- [Study text]:
May 16, 2010 by D. A. Wolf 47 Comments

Corsets

The satiny fabric. The slow and careful snap of the hooks against soft flesh. The touches of trim or lace. Strong boning that tightens my waist and accentuates my natural curves.

Corsets.

I love them.

For some, corsets may seem the very antithesis of what today’s woman might consider acceptable, much less enjoy. Yet I do. I find elegant, sexy, and stylish lingerie to be more than capable of turning up the heat on the chilliest afternoon. And I deem exquisite underthings to be a gift to myself and my femininity, as well as to any man whose company I am keeping.

While I am certainly not a nubile young thing, I am a woman who loves men, who loves play, who loves lovemaking, playfully.

Lust lingers when you stir the embers with a smile, a petulant pout, delights revealed with a touch of naughty surprise, and the challenge of just a bit more work to reach the prize. After all – must every encounter sing in the same register?

Isn’t variety the spice of life, and isn’t a little spice for your love life just the thing?

Audacity

The impudence and cockiness of the corset lies in all its fine detail, its bawdy to innocent array of selections, with something for every appetite. Of course it conjures the wench in her bodice, woman as constrained and confined, cinched and pinched in ways we may consider conflicting with contemporary consciousness.

And yet… When it comes to our sexual fantasies, who hasn’t had a fleeting thought of simmering scenarios of which, perhaps, we dare not speak?

What woman doesn’t want to be desired – fiercely, fancifully, tenderly?

What man or woman hasn’t fantasized about the stranger on the train, the piercing eyes whose gaze from across the room causes capricious and carnal climate change?

Who hasn’t wanted to be the damsel, innocent and sweet in white, and then again – the vixen, offering her voracious enthusiasm to her lover, bewitched by her spell of audacity?

Intimate Interludes

Who says that the profound exchange of lust or love cannot be whipped into a feral frenzy with the aid of a silky slip of fabric adorning a woman’s skin?

Who says a husband, or lover, or whomever you choose (safely please) cannot partake in the intoxication of sexy lingerie? Excitement, for both parties?

- [Provided records]:
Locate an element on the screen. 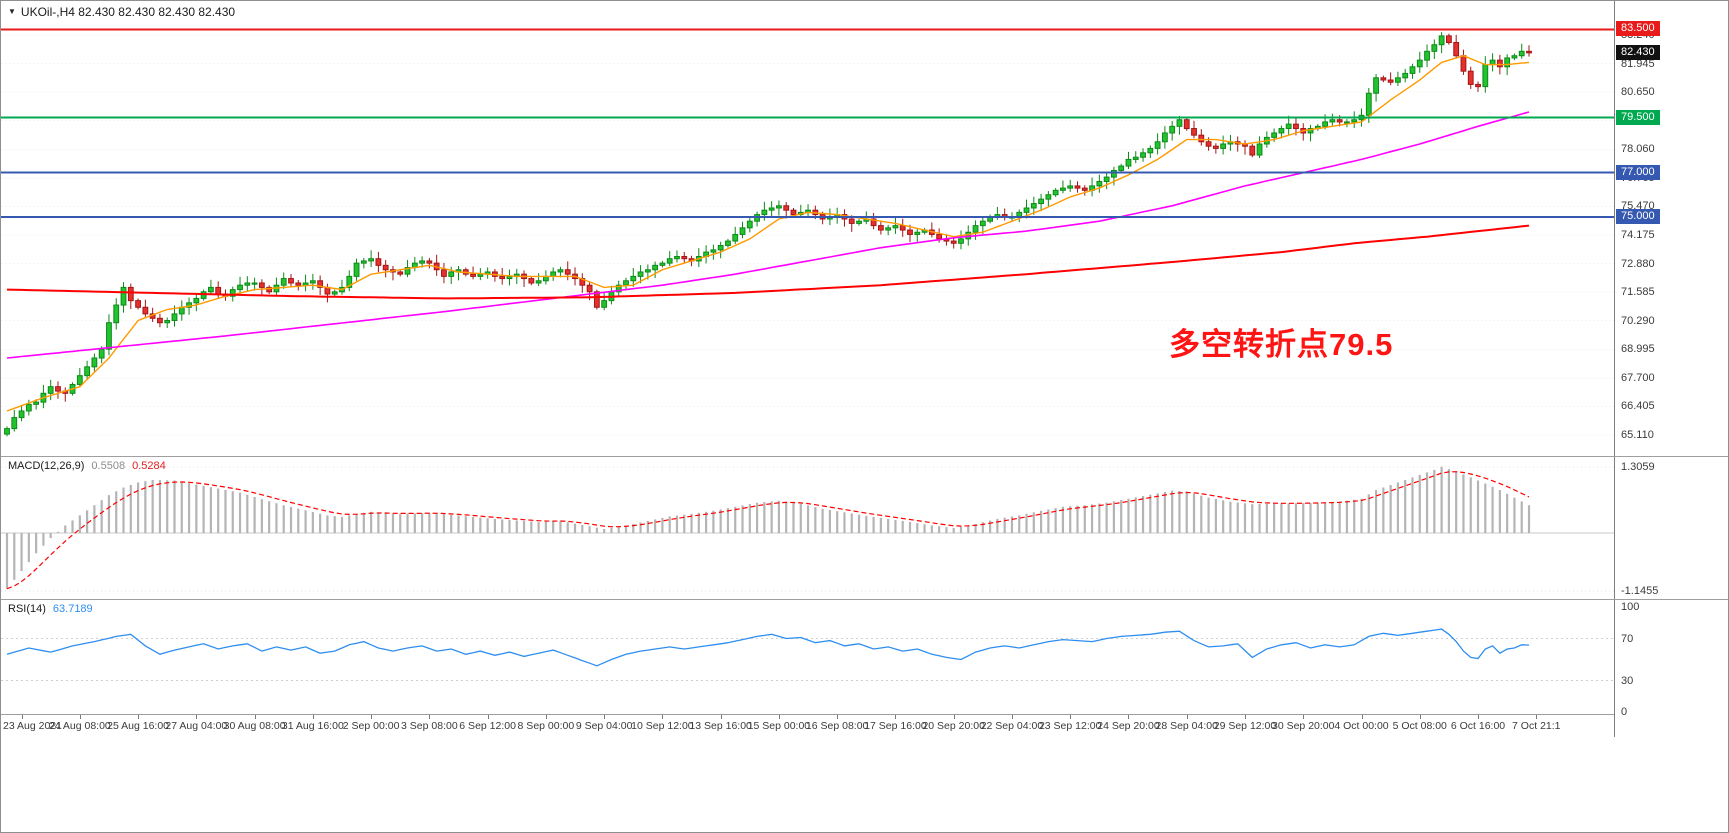 This screenshot has height=833, width=1729. time-axis-label: 28 Sep 04:00 is located at coordinates (1186, 726).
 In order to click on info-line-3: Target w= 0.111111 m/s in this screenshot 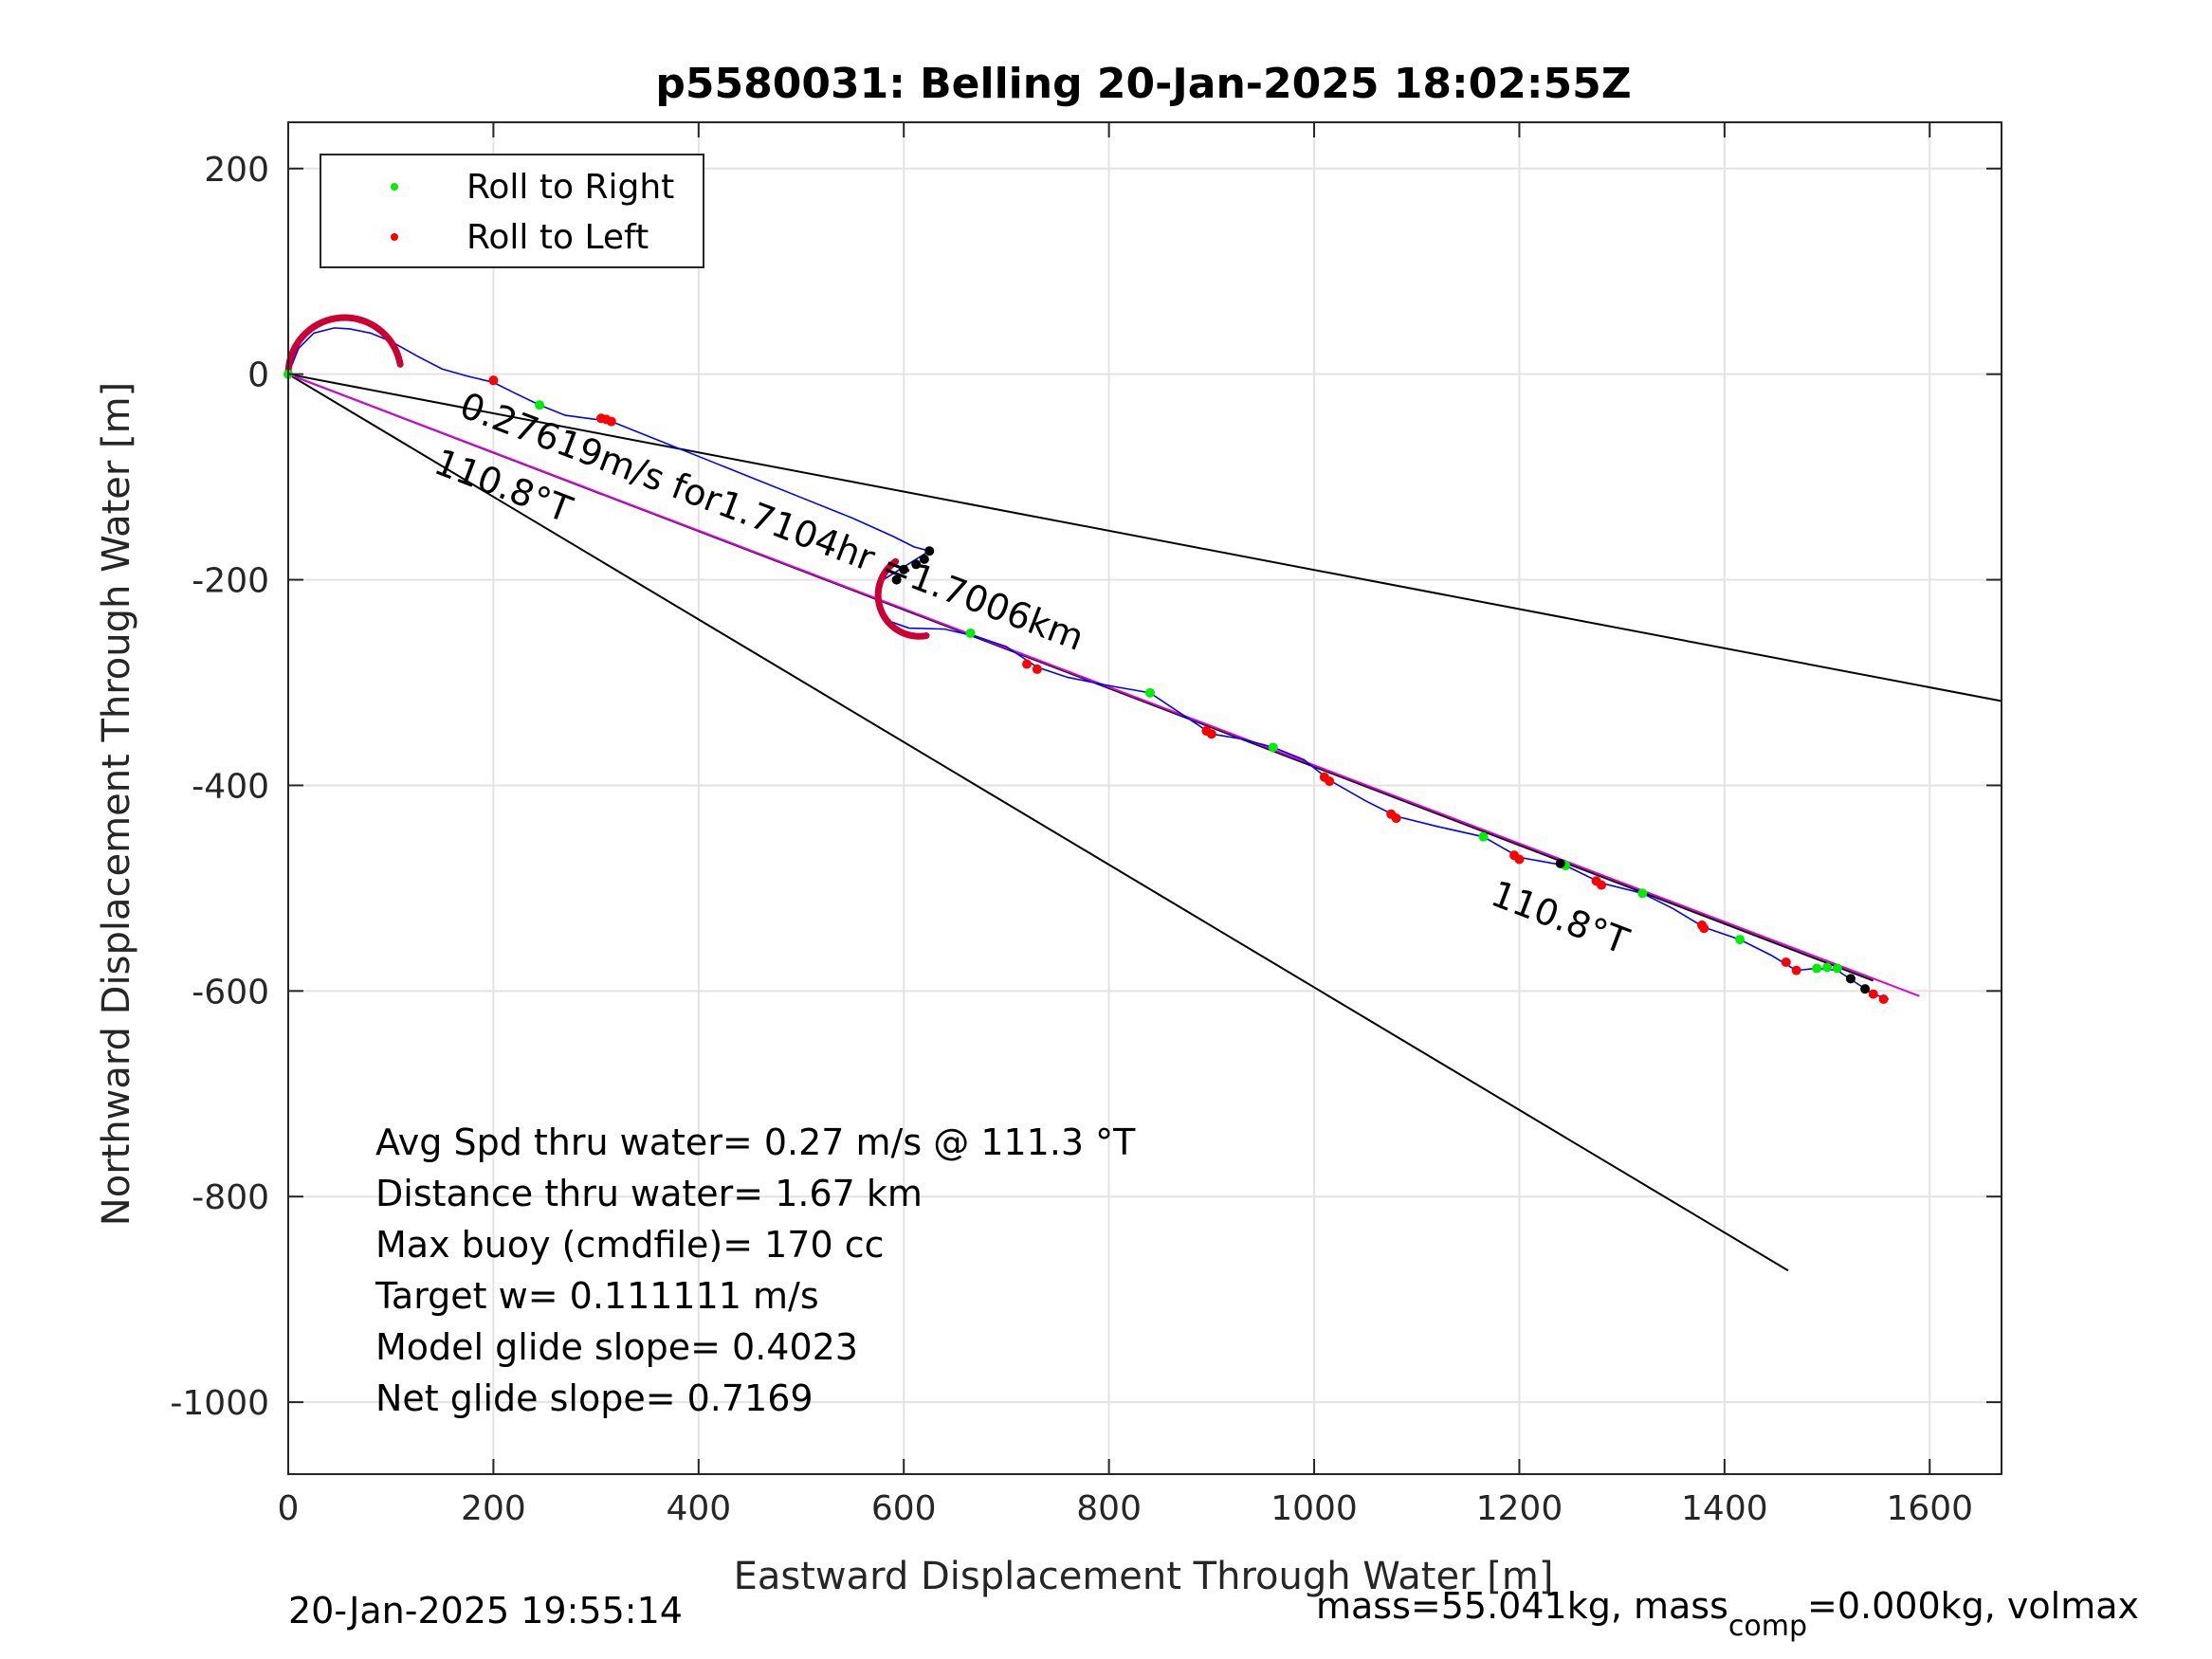, I will do `click(597, 1296)`.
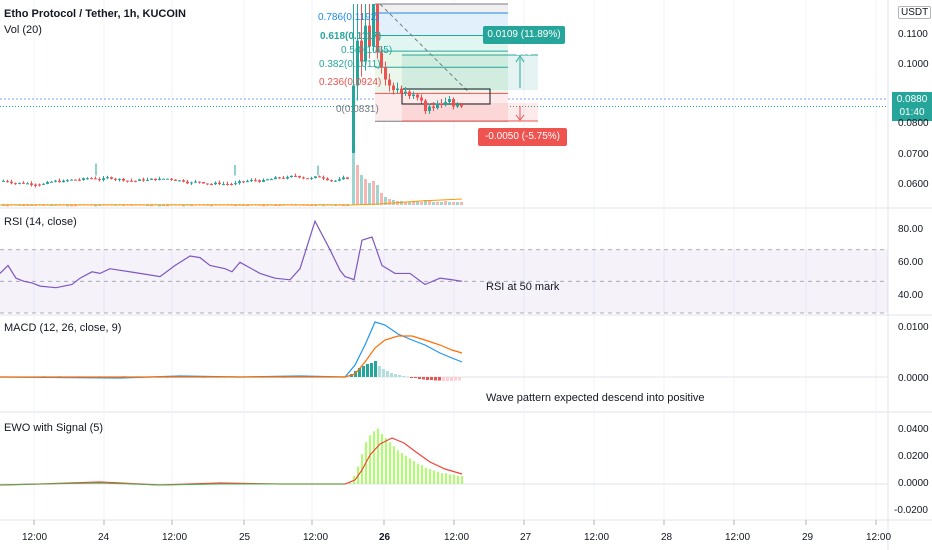 This screenshot has height=550, width=932. What do you see at coordinates (350, 64) in the screenshot?
I see `fib-0382: 0.382(0.1011)` at bounding box center [350, 64].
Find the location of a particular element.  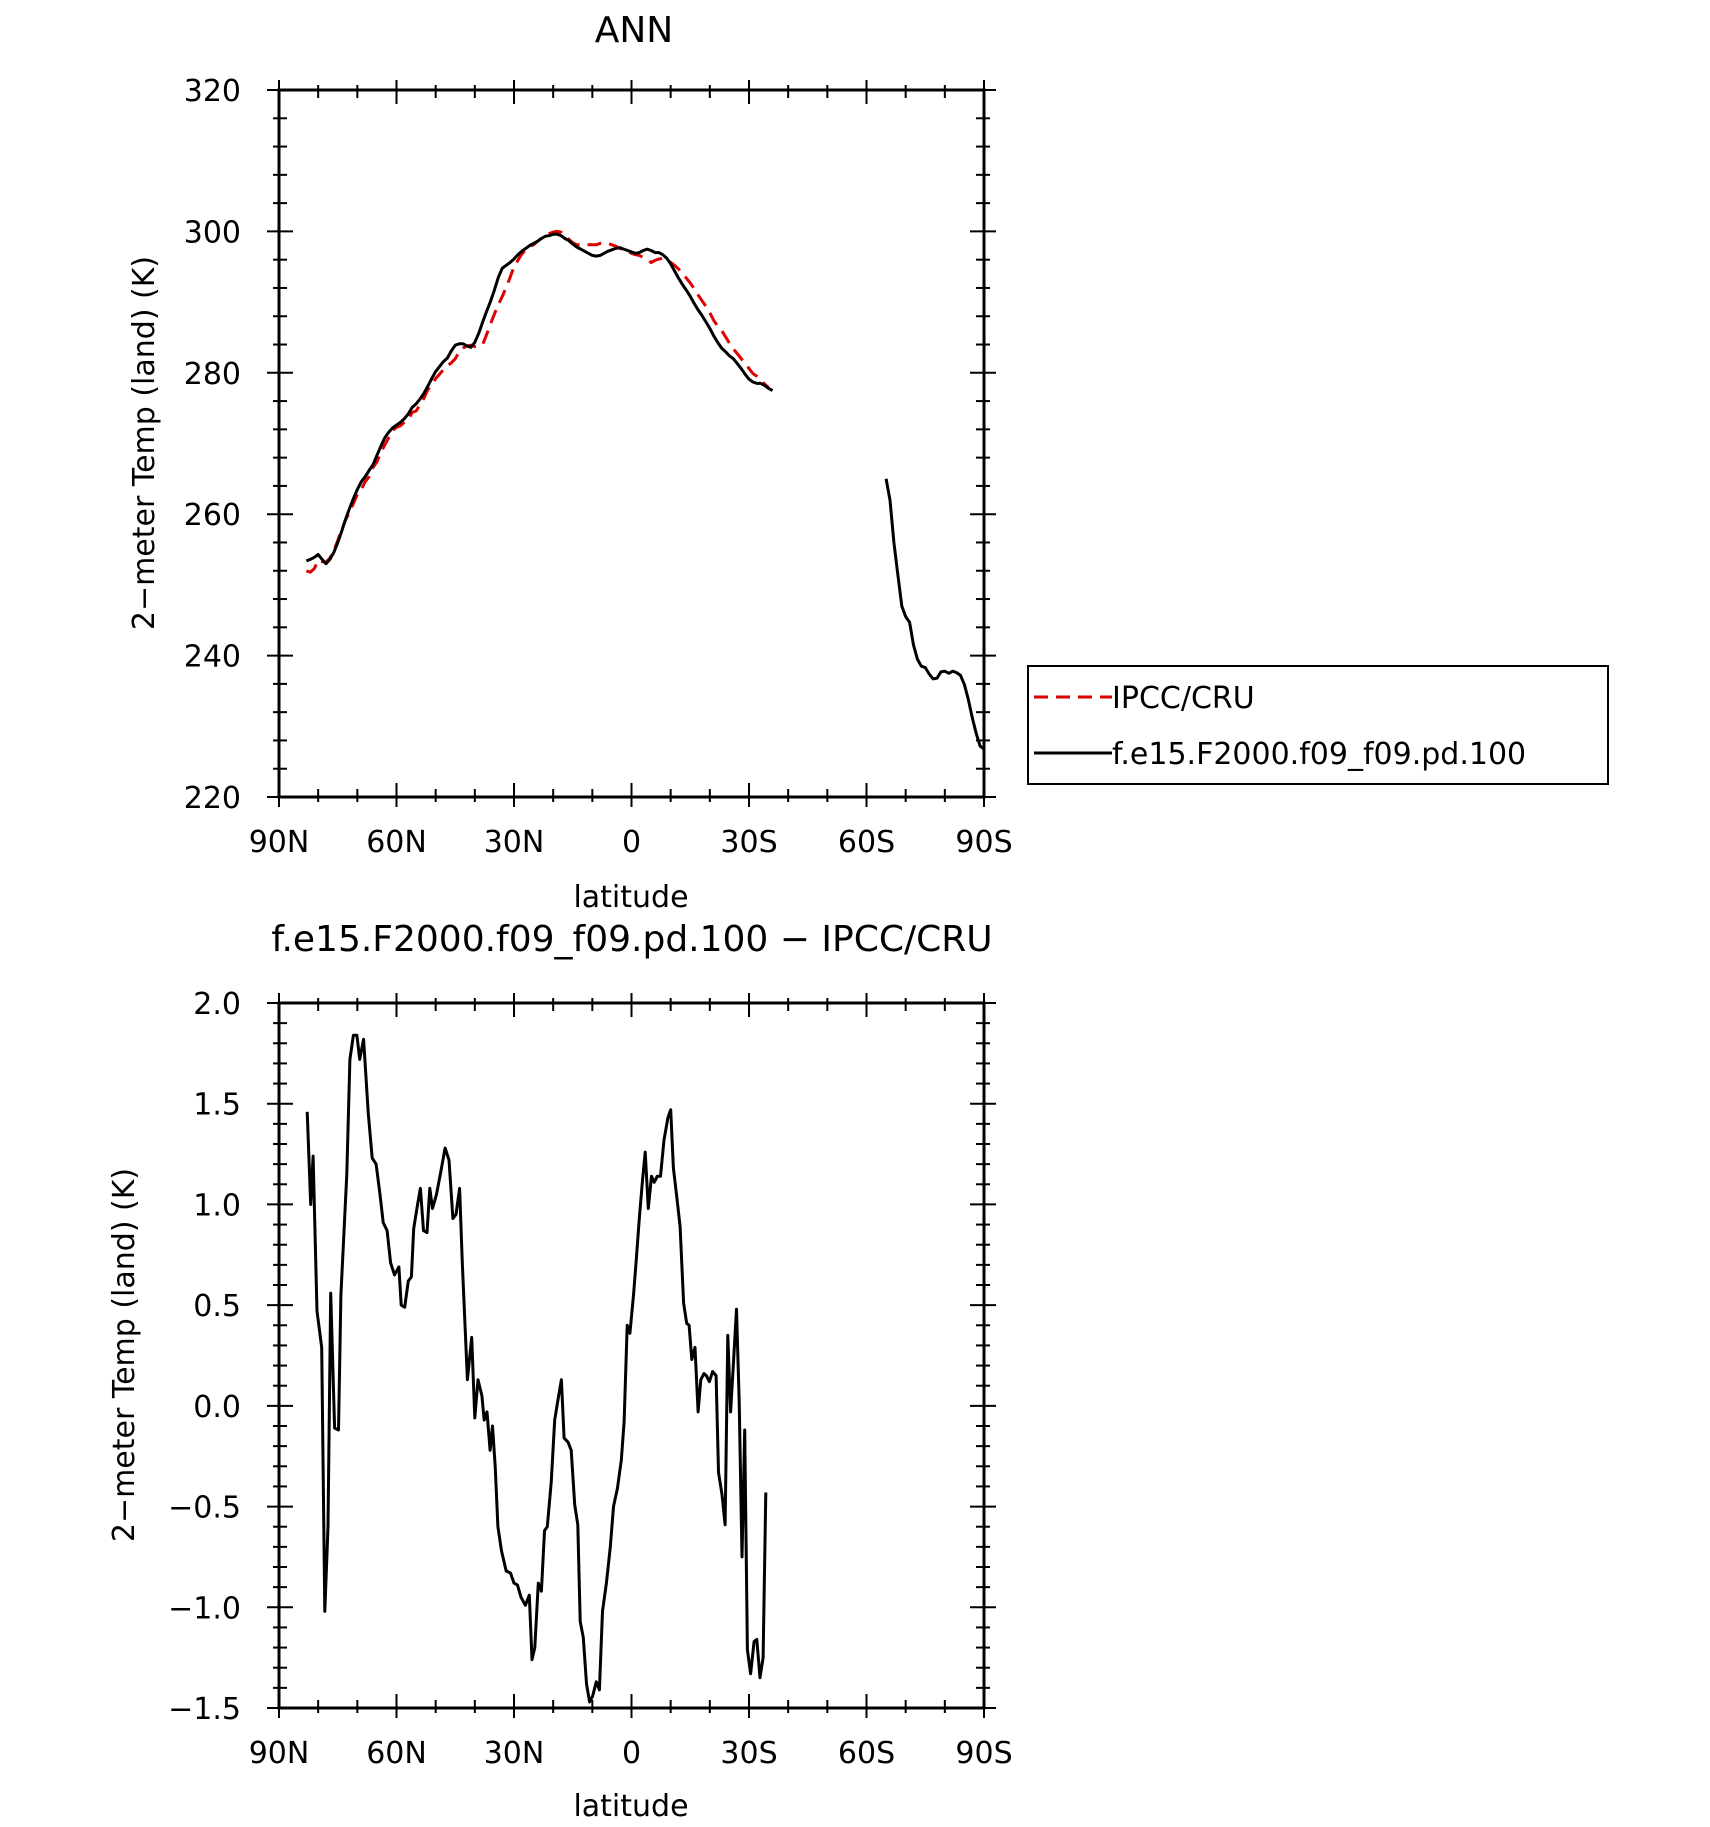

- [Work order A]:
Reproduce the passage of the corsets post that opens with the words containing "Lust lingers when" and closes with "fiercely, fancifully, tenderly?", substituting "coals" for "embers".
- [Work order B]:
Summarize the corsets post in two sentences.

- [Answer box A]:
Lust lingers when you stir the coals with a smile, a petulant pout, delights revealed with a touch of naughty surprise, and the challenge of just a bit more work to reach the prize. After all – must every encounter sing in the same register?

Isn’t variety the spice of life, and isn’t a little spice for your love life just the thing?

Audacity

The impudence and cockiness of the corset lies in all its fine detail, its bawdy to innocent array of selections, with something for every appetite. Of course it conjures the wench in her bodice, woman as constrained and confined, cinched and pinched in ways we may consider conflicting with contemporary consciousness.

And yet… When it comes to our sexual fantasies, who hasn’t had a fleeting thought of simmering scenarios of which, perhaps, we dare not speak?

What woman doesn’t want to be desired – fiercely, fancifully, tenderly?

- [Answer box B]:
The writer, a woman who loves men and playful lovemaking, adores corsets for their satiny fabric, hooks, trim, and waist-tightening boning, and sees exquisite lingerie as a gift to herself, her femininity, and any man she is with. Although the corset can evoke a woman constrained and confined, the post holds that lingerie brings variety and excitement to intimacy for both partners.